Accept support and seek it out. Contact a trusted friend or family member. See your doctor if stress symptoms persist.
Put your brain to the test
Brain teasers can also help people with dementia to live well and manage their daily activities, such as finances, cooking, and exercise.
Challenge your brain with these five tips
Keep learning throughout your life. Take up new hobbies and learn new things.
Have fun playing games. Play chess, board games, video games, word and number puzzles, brain teasers, crosswords, sudoku, and memory games.
Remember to keep a routine. Continue to participate in the activities you love. When completing daily tasks, use reminders and other tips and strategies.
Participate in cultural activities. Find community celebrations, music events, and art shows in your area. Go with a friend and talk about it.
Is there something you’re not good at? Give your brain some flexibility and work on improving it. Try a variety of challenges. Something as simple as using your toothbrush with your non-dominant hand can make all the difference.

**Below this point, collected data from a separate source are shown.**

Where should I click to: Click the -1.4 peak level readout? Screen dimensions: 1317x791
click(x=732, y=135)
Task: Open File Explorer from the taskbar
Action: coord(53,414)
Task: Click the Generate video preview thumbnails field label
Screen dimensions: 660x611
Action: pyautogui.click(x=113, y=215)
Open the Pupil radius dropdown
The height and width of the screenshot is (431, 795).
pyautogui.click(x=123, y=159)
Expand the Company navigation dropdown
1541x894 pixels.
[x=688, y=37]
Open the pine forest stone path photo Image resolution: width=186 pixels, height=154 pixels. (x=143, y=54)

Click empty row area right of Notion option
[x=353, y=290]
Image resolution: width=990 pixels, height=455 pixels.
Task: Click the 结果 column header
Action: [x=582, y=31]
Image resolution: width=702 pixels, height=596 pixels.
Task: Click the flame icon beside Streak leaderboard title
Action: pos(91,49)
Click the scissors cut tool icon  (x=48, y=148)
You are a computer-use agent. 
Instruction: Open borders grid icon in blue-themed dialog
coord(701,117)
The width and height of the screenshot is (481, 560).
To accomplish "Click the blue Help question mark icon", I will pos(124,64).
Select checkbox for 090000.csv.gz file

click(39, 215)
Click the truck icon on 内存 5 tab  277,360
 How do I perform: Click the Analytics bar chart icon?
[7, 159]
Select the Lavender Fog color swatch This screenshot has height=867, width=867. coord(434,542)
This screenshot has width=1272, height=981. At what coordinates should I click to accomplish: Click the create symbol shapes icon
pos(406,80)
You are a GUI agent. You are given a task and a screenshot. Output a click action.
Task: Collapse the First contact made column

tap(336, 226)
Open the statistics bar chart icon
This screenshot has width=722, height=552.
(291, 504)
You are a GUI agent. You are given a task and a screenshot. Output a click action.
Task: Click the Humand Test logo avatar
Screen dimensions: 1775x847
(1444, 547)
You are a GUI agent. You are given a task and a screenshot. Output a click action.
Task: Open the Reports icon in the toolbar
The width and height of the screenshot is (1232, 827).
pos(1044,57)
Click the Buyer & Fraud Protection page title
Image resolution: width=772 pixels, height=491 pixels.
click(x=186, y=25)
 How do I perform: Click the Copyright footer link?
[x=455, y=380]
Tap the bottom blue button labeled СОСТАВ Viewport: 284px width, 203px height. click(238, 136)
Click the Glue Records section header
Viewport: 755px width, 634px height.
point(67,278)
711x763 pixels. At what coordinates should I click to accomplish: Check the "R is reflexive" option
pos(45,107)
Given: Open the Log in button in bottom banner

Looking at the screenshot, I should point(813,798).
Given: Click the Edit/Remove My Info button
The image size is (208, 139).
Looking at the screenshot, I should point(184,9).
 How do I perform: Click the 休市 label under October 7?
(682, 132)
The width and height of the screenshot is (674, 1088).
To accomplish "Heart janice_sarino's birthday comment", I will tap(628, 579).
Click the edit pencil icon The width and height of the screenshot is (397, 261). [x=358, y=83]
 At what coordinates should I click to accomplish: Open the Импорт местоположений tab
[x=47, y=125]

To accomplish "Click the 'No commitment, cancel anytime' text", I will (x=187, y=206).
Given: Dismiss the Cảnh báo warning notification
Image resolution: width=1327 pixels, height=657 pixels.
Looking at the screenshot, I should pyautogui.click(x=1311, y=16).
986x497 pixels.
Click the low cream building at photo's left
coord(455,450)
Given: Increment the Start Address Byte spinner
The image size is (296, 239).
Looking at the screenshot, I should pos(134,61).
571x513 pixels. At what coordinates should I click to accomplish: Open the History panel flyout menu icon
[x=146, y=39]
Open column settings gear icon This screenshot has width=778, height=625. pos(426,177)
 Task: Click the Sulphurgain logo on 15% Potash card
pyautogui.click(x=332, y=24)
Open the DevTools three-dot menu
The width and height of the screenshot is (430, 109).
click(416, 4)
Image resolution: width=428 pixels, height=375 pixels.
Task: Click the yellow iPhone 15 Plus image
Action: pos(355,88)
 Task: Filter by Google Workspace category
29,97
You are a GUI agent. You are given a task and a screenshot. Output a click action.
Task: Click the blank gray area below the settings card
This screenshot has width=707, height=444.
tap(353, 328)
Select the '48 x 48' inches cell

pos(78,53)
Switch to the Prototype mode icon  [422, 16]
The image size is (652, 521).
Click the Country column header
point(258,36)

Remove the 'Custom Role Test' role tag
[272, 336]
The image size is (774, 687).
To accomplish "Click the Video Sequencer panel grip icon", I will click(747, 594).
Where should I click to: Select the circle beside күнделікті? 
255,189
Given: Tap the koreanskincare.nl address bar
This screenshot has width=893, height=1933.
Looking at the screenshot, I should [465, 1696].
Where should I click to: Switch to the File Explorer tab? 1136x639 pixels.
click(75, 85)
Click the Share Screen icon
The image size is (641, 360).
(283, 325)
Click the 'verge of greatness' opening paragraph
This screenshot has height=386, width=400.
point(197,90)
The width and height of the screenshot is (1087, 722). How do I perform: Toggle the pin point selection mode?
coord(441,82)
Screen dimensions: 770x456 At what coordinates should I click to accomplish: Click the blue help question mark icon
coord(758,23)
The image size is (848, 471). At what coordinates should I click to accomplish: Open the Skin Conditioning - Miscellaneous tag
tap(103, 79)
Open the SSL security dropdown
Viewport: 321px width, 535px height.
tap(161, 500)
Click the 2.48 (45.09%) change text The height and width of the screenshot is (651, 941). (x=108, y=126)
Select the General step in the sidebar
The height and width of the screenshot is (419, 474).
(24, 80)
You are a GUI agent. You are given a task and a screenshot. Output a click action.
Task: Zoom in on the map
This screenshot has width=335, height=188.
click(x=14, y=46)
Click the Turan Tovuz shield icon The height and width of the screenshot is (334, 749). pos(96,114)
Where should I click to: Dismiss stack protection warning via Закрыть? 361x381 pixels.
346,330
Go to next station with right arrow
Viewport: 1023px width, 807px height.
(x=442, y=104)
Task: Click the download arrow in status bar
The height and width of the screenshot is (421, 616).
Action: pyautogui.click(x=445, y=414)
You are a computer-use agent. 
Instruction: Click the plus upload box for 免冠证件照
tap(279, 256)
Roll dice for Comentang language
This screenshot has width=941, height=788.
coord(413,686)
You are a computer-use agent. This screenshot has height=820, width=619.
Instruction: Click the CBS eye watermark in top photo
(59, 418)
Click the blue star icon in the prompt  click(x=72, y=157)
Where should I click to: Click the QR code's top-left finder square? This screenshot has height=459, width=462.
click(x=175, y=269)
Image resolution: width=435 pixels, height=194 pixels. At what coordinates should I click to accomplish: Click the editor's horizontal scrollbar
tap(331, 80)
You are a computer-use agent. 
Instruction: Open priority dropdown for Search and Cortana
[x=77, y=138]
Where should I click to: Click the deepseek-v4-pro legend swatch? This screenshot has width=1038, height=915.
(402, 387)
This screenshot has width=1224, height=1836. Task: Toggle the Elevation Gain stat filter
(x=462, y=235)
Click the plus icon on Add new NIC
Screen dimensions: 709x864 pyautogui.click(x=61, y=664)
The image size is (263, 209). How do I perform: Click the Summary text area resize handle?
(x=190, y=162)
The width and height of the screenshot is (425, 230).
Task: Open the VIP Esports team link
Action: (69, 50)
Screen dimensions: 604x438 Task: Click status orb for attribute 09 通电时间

Take courses, read, or participate in “brain gymnastics” such as crossword puzzles or math problems. Develop your manual dexterity and mental strength by drawing, painting, or doing other crafts.
Keep your brain young
With age, the brain changes and so does mental function. Mental deterioration is a common consequence of aging, but also of bad habits and some excesses. Do something to solve it:
1. Stimulate your mind
Brain activities create new connections between nerve cells and even help the brain generate new cells, develop neurological “plasticity” and build a functional reserve.
Research shows that using your muscles also helps your mind.
3. Improve your diet
Good nutrition can help both your mind and your body.
4. Improve your blood pressure
Cognitive decline in old age is associated with high blood pressure in middle age.
5. Improve your blood sugar level
Dementia is associated with diabetes.
6. Improve your cholesterol
High levels of LDL (“bad”) cholesterol are associated with an increased risk of dementia.
7. Consider low-dose aspirin
The risk of dementia can be reduced with low doses of aspirin. Consult this procedure with your doctor.
8. Avoid tobacco
Avoid smoking in all its forms.
9. Do not abuse alcohol
Excessive alcohol consumption is a major risk factor for dementia. If you choose to drink, limit yourself to two drinks a day.
10. Take care of your emotions
Anxiety, depression, lack of sleep, or exhaustion are factors that contribute to poor cognitive performance.
11. Protect your head
Moderate to severe head injuries, even without diagnosed concussions, increase the risk of cognitive decline.
12. Build social networks
There is a connection between strong social ties and a lower risk of dementia, as well as lower blood pressure and a longer life expectancy.